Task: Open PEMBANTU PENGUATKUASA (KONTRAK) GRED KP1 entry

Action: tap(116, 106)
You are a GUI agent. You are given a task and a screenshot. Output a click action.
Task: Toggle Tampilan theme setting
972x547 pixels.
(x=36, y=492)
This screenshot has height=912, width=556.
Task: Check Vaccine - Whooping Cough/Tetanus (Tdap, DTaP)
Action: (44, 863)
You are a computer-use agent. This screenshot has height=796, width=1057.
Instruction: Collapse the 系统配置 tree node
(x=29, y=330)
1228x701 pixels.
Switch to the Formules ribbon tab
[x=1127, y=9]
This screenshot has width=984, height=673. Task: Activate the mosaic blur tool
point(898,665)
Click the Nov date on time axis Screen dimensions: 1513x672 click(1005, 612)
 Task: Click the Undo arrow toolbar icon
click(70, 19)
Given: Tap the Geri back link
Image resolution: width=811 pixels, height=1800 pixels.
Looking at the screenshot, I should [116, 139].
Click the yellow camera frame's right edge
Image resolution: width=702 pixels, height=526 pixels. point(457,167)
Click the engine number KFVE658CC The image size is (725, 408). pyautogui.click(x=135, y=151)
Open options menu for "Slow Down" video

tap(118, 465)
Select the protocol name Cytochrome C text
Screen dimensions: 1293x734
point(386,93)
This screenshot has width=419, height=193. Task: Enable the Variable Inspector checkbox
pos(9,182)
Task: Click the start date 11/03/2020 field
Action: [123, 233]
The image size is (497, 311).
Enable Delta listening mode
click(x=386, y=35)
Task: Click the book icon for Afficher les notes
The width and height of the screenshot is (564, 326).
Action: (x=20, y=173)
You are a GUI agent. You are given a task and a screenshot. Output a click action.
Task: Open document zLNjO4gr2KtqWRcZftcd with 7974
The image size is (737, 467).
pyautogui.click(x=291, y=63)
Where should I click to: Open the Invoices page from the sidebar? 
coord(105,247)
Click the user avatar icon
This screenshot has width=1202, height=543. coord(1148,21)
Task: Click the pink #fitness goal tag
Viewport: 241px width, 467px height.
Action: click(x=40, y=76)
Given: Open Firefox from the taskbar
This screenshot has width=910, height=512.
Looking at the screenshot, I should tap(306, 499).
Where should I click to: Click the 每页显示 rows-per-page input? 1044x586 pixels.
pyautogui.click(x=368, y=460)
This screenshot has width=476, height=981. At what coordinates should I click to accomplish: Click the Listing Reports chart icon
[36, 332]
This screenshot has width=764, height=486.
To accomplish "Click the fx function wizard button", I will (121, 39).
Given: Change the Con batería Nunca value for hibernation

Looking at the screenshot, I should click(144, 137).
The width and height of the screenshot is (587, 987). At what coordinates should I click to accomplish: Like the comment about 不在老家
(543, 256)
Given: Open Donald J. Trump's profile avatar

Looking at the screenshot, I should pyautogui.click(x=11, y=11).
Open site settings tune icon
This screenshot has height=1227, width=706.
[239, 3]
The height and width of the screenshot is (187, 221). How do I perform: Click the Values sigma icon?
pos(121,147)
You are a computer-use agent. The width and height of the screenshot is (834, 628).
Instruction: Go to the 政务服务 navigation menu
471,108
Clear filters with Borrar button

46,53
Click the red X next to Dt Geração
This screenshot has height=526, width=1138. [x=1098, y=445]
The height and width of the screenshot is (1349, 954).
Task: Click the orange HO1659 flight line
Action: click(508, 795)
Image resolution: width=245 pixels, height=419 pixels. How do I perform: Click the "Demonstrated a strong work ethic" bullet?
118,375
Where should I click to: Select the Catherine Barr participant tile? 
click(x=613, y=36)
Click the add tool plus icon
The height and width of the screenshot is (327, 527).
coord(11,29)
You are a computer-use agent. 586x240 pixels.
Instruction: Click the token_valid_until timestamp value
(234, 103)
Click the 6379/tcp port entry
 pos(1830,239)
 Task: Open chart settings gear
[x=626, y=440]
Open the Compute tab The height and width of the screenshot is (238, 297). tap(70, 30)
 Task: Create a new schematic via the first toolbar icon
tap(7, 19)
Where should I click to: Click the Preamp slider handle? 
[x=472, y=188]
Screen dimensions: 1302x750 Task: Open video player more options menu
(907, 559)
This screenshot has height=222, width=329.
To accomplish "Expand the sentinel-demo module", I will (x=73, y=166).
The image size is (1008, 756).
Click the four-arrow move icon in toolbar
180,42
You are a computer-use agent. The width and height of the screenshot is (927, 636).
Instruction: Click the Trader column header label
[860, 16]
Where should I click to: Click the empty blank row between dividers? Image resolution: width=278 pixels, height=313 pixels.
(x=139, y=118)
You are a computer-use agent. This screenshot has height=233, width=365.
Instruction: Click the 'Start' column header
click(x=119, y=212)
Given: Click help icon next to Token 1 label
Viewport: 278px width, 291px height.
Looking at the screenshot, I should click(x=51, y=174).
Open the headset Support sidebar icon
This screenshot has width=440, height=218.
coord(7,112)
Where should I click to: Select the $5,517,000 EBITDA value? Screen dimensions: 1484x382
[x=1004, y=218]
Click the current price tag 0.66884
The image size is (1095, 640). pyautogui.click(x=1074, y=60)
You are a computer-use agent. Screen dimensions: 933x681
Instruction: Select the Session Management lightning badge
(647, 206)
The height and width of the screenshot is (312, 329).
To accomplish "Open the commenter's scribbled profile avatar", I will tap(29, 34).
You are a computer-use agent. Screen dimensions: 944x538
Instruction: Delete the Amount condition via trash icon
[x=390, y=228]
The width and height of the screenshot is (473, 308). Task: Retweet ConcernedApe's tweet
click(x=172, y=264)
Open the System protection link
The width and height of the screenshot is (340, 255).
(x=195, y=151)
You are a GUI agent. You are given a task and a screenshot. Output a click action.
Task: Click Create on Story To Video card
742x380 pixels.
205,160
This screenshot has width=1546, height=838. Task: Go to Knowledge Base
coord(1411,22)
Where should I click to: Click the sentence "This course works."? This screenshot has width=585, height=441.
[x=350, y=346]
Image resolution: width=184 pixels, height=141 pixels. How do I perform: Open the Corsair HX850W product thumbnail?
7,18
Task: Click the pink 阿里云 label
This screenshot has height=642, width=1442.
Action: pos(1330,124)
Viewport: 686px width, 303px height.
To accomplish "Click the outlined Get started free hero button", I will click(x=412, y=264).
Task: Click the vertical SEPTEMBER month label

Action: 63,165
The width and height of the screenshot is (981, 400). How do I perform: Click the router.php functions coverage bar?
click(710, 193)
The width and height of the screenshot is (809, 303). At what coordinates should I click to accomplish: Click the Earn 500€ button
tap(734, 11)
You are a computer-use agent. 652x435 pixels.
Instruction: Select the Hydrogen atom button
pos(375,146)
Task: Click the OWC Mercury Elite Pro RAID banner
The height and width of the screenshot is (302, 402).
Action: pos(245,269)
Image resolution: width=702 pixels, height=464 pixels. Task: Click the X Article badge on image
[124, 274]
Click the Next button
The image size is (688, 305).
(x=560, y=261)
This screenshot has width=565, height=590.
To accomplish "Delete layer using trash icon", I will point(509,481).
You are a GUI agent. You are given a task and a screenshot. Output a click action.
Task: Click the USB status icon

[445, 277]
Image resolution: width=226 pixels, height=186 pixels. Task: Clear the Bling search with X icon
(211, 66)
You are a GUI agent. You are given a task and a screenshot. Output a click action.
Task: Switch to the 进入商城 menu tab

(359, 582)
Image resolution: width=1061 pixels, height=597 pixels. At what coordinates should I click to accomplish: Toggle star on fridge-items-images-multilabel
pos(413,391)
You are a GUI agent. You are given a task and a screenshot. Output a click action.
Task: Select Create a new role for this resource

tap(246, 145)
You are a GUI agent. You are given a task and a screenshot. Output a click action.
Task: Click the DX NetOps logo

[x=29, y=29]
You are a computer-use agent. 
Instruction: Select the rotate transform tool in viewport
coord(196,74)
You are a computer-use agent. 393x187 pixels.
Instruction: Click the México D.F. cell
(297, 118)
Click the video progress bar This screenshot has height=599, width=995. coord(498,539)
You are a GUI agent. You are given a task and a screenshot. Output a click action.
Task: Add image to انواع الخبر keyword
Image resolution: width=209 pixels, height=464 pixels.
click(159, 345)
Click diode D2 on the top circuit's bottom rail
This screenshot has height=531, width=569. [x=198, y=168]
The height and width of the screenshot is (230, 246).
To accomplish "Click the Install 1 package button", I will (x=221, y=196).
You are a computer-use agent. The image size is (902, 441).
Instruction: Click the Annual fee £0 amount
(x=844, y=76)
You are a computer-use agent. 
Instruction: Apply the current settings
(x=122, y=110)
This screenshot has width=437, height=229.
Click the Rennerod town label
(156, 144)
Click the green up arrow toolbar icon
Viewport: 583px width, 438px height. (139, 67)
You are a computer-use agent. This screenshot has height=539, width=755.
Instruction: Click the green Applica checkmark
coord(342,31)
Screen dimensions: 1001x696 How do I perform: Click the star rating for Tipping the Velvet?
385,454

━━━

WHAT IS BEING ASKED => Would you restate exactly the lines of the material above, from its opening line through the line with "Given: Tap the Geri back link", and output only those?

WRITTEN ANSWER =>
Task: Open PEMBANTU PENGUATKUASA (KONTRAK) GRED KP1 entry

Action: tap(116, 106)
You are a GUI agent. You are given a task and a screenshot. Output a click action.
Task: Toggle Tampilan theme setting
972x547 pixels.
(x=36, y=492)
This screenshot has height=912, width=556.
Task: Check Vaccine - Whooping Cough/Tetanus (Tdap, DTaP)
Action: (44, 863)
You are a computer-use agent. This screenshot has height=796, width=1057.
Instruction: Collapse the 系统配置 tree node
(x=29, y=330)
1228x701 pixels.
Switch to the Formules ribbon tab
[x=1127, y=9]
This screenshot has width=984, height=673. Task: Activate the mosaic blur tool
point(898,665)
Click the Nov date on time axis Screen dimensions: 1513x672 click(1005, 612)
 Task: Click the Undo arrow toolbar icon
click(70, 19)
Given: Tap the Geri back link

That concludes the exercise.